• Provided records:
● ● ●

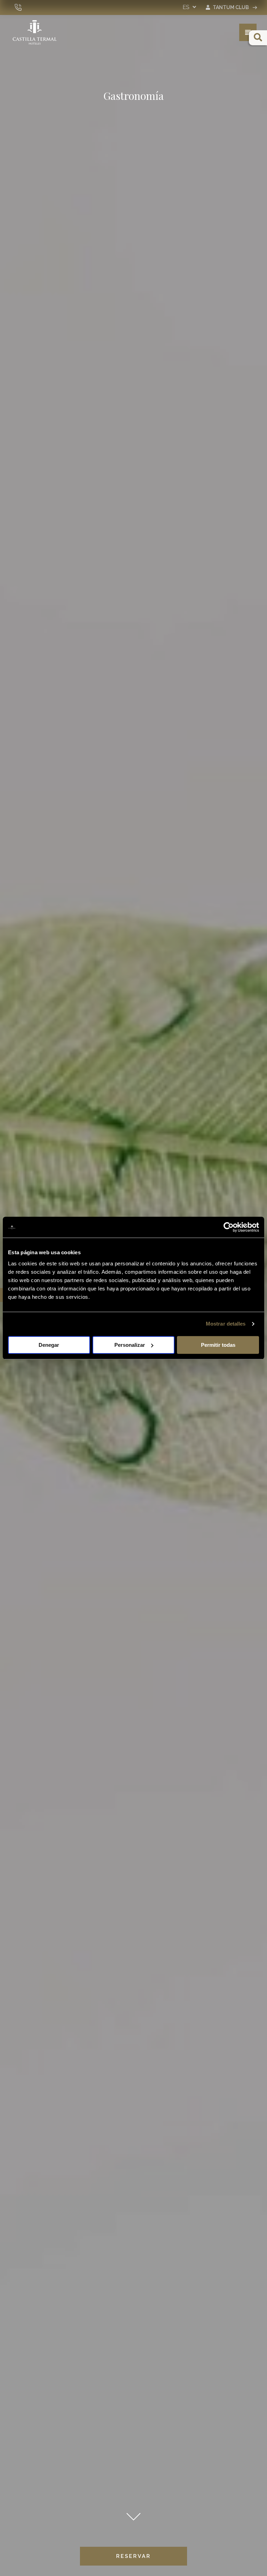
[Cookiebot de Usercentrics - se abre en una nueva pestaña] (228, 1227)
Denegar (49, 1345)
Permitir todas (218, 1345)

● ● ●

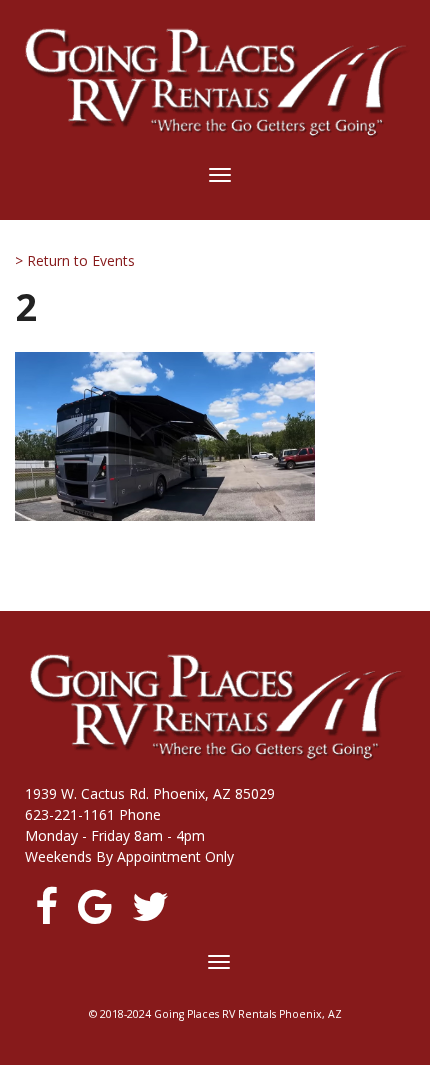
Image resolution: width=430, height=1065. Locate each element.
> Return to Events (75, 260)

● ● ●

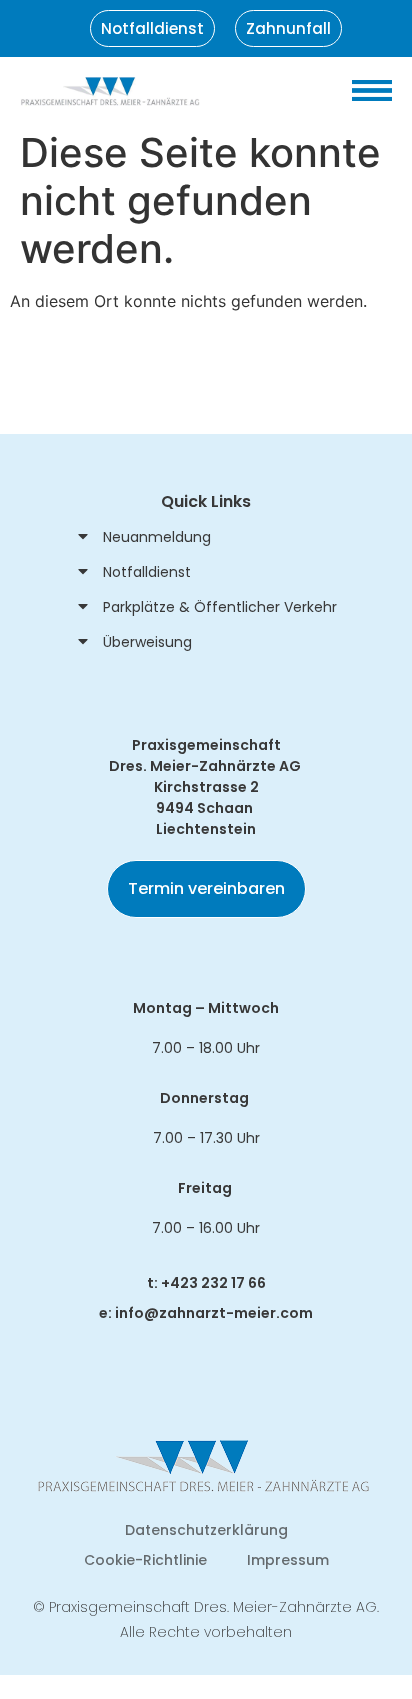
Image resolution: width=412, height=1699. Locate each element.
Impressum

● ● ●

• Exercise description: In the entries above, count each line with "element"; reply with the total only.

• Solution: 2